TASK STATEMENT => The finished copy must match the records exactly, except that it contains no pictures.

Extracted records =>

+ + + + + + +

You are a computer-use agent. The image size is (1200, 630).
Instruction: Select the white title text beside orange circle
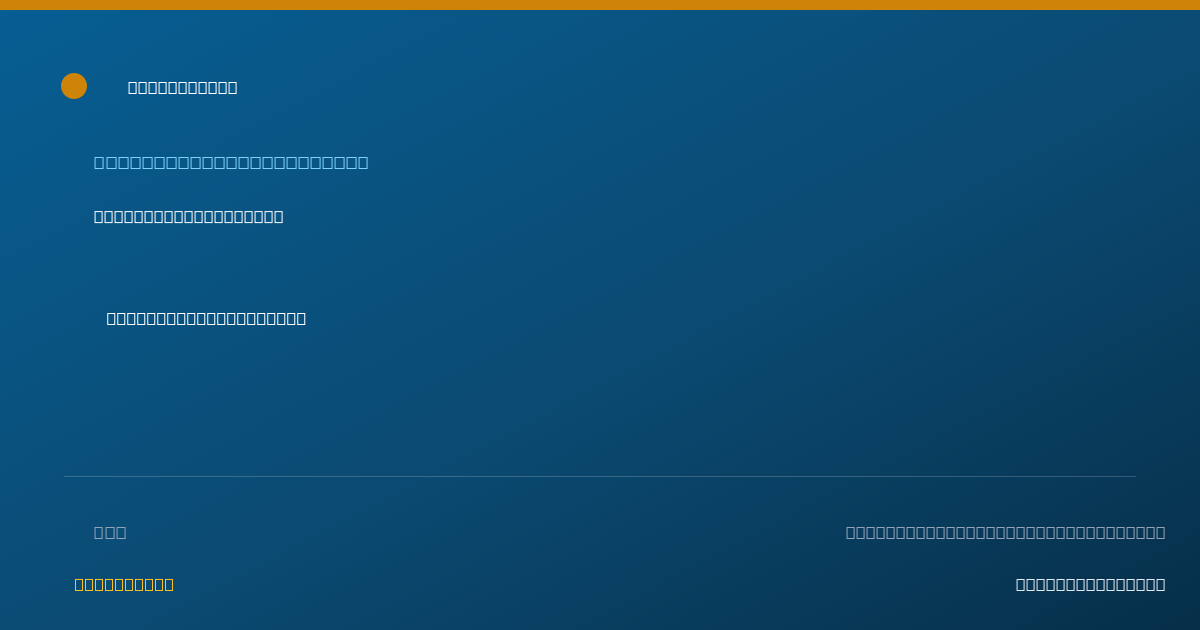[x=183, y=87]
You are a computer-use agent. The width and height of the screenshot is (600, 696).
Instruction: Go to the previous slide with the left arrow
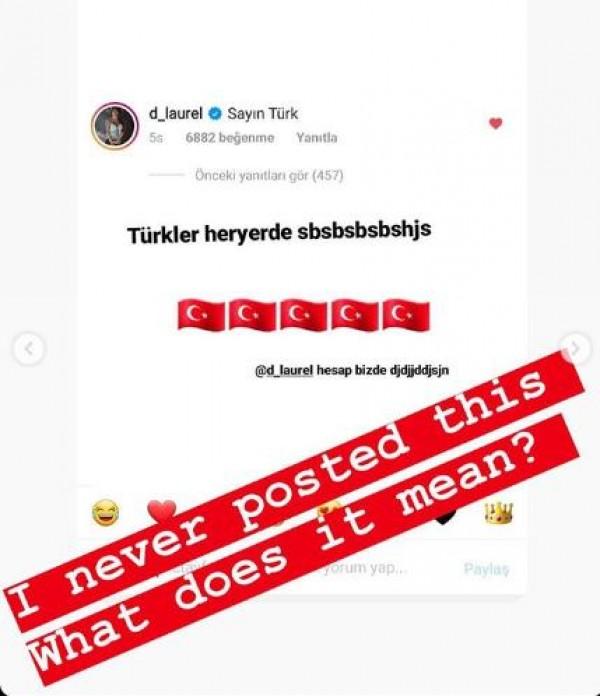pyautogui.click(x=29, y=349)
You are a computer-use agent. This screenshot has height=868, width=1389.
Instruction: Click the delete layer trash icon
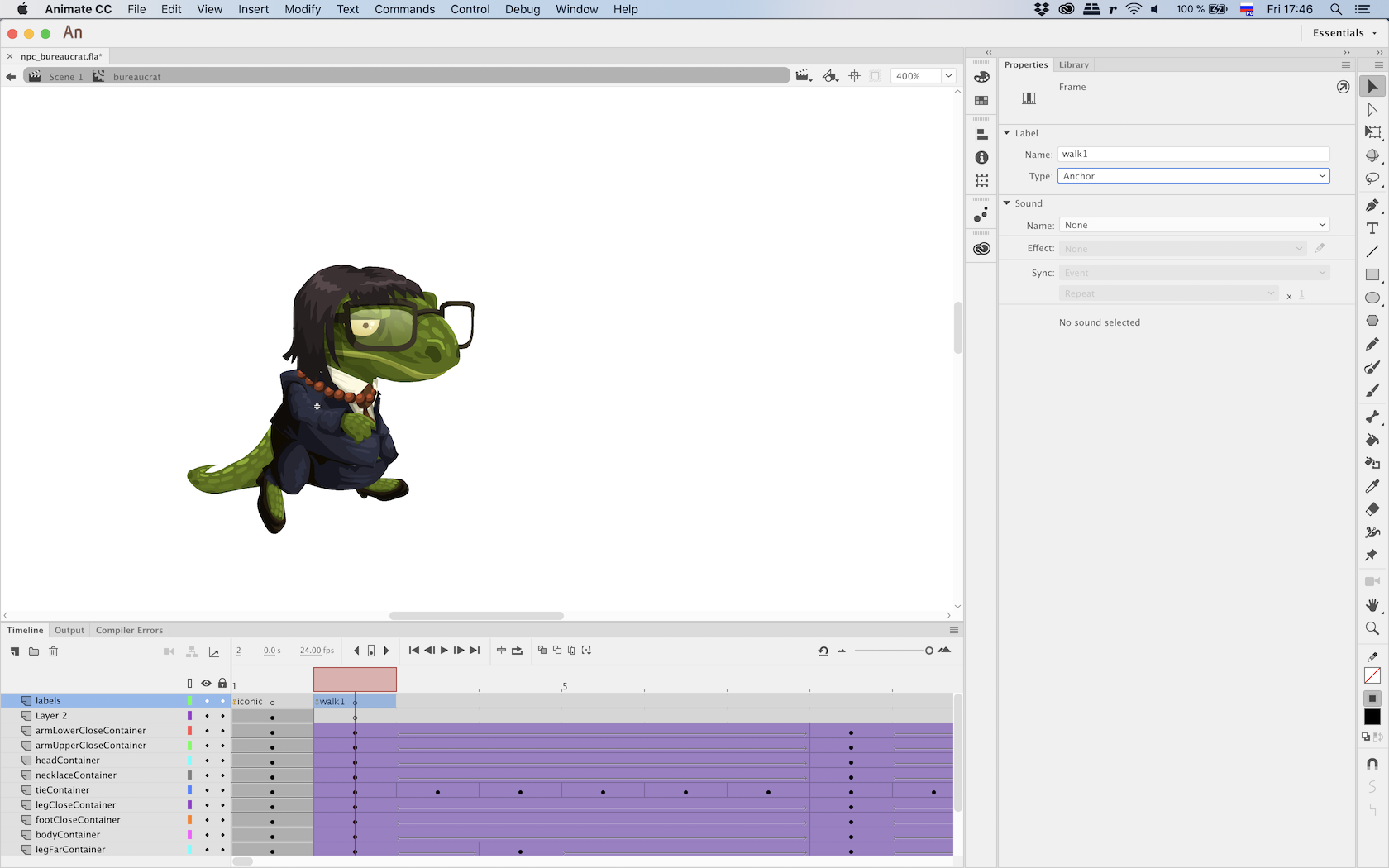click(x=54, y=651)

+ + + + + + +

THE ANSWER =>
You are a computer-use agent. The image size is (1200, 630).
Instruction: Select the white title text beside orange circle
[x=183, y=87]
You are a computer-use agent. The width and height of the screenshot is (600, 696).
Instruction: Go to the previous slide with the left arrow
pyautogui.click(x=29, y=349)
You are a computer-use agent. This screenshot has height=868, width=1389.
Instruction: Click the delete layer trash icon
click(x=54, y=651)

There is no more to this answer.